In a bid to put balance into my product offering this summer I chose to run a curvy boudoir workshop with a fabulous size 16 girl. Alexandra Watts stepped forward and agreed to model for me. I couldn’t have been blessed with a more gorgeous model and here are a few images from my set. All the shots are in colour this time despite shooting them all on my Fuji X-Pro1 in monochrome on the day.
01. Legs, curves and heals. The currency of fabulousness.
My take on the size issue is I treat all people the same regardless of their size. There are as many size zero and size 8 girls with attributes to enhance or minimise as there are size 18 or 20 girls. Making men and women look fabulous is all about enhancing their best assets, diminishing the lesser while maximising great shapes and minimising the less flattering ones as required. The same is true for all shapes and sizes. Since 1998 Julie and I have photographed the weddings of over 400 couples and we have worked with them all to bring out their finest qualities in our photographs.
This workshop was just sensational and we all felt blessed to be working with Alexandra Watts our gorgeous model and Vicki Waghorn my make up artist.
02. I used a Speedlight in an Ezybox to light this shot of Alex.
03. Lighting as above. Our aim was to light the interior to a similar level as the exterior. The exact balance is a matter of taste and I showed my delegates how to achieve the balance quickly and easily.
04. Lead in lines, dramatic lighting and contrasting colours all fight for attention but the core subject leaps clear of them all. My style is to simplify and reduce clutter in an image. This usually involve rearranging furniture.
06. Very simple frontal lighting gives a 'show all' look to the image.
07. Alex is a great model to work and followed my direction for poses implicitly. Notice how we minimised thighs and legs in this shot. I love Alex's hair in this photograph. We used it in a playful way throughout the day.
08. The wave of Alex's hair has a rhythm with her cheek bones and chin. The lighting here is as simple as it gets.
10. The provocative nature of this shot adds another dynamic. A lack of eye contact is essential to avoid glamour.
11. I rarely use out of focus foregrounds in my pictures because on the whole they look naff but I think I got away with it here. Amazing eyes.
12. We went back to the sofa for a natural light session with a white lingerie set.
13. I borrowed a mirror from an adjacent room to set up this voyeuristic shot. You can never have too many shoes in a shot.
14. Mirrors are wonderful at abstracting a scene.
16. I like to have strands of hair break up the face line. It narrows the face and draws the eye down to Alex's voluptuous body.
19. I created the sunlight with a Lupo Dayled 1000 light.

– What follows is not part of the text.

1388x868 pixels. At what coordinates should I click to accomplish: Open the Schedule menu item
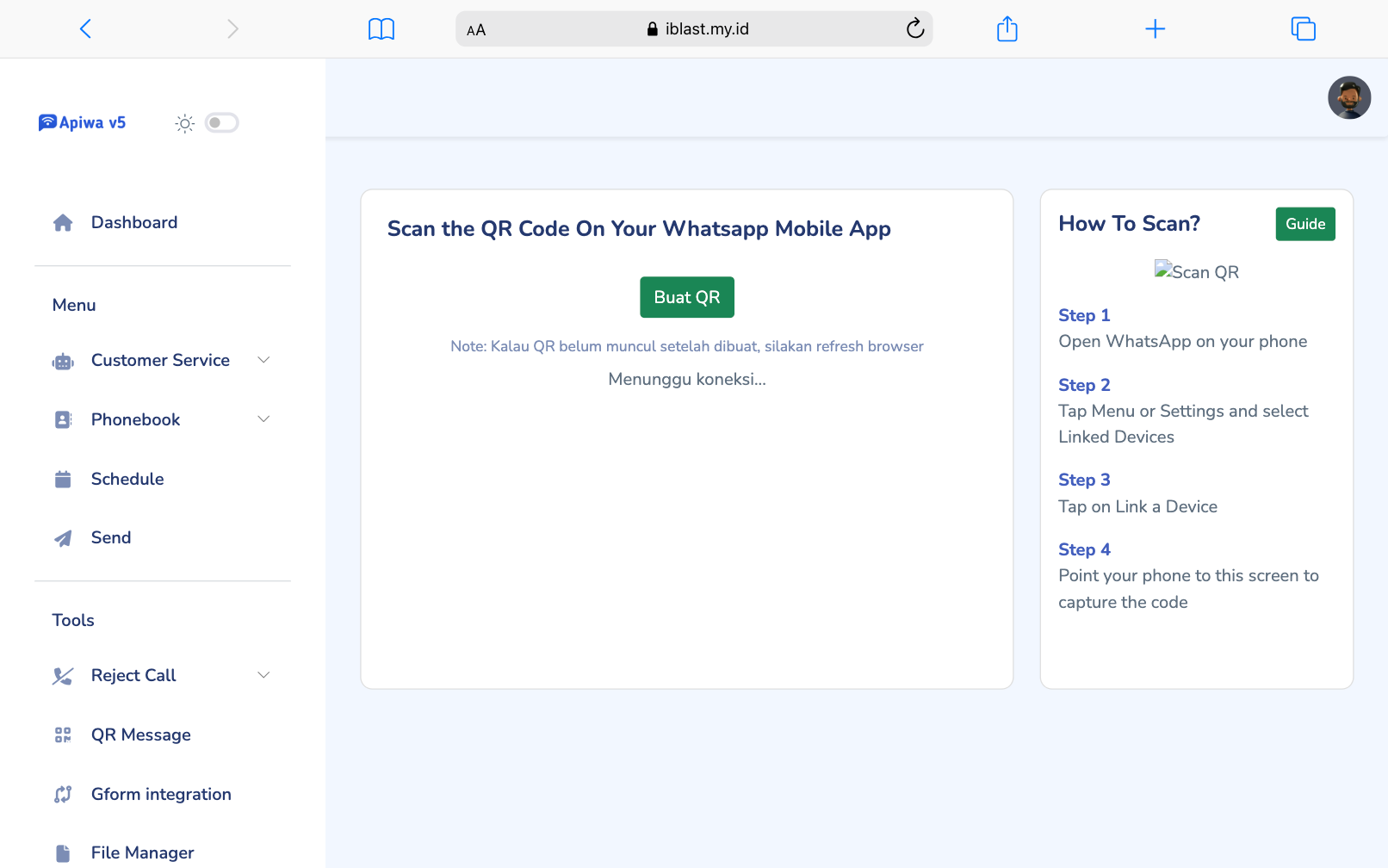[127, 479]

20. I used the Lupo Dayled light here too. This time it was going through my Venetian blind prop.
21. This shot was inspired by a painting ithat is hanging beside the bed.
22. I showed the group how to be minimal with natural light.

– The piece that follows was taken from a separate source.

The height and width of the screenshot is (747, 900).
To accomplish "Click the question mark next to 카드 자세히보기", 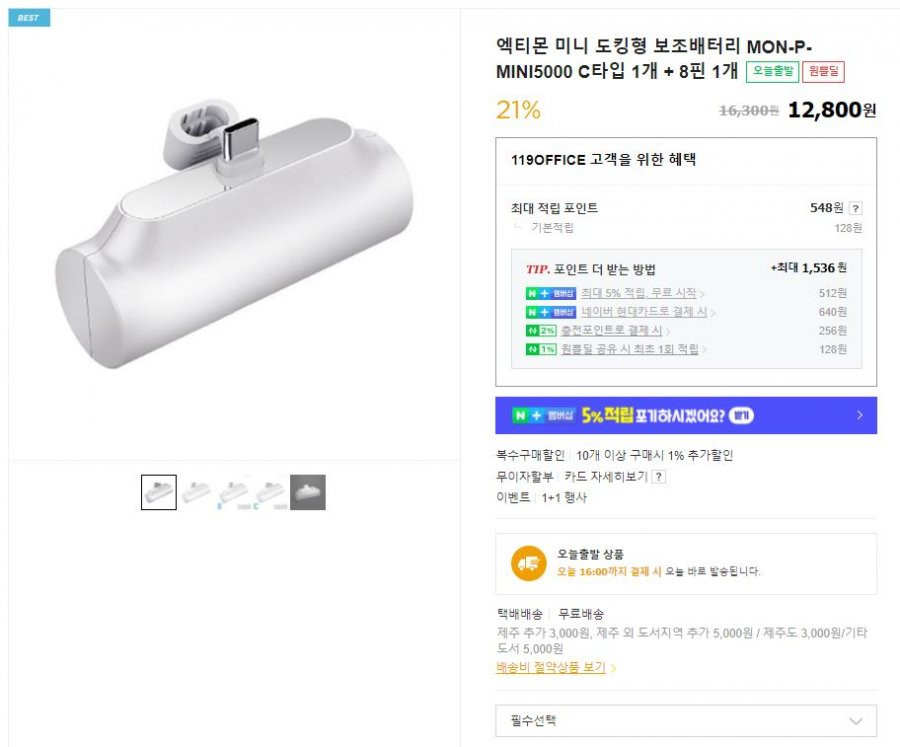I will coord(659,477).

23. Some of my delegates were surprised when I said shoot from below. The best beauty images are often from way below the eye line.
24. I used a high vantage point here to see over the screen.
25. I love lines, curves and eye contact.
Unfortunately there were less delegates than expected and I was saddened by this as all my previous boudoir workshops have been a sell out. Please feel free to comment on these pictures.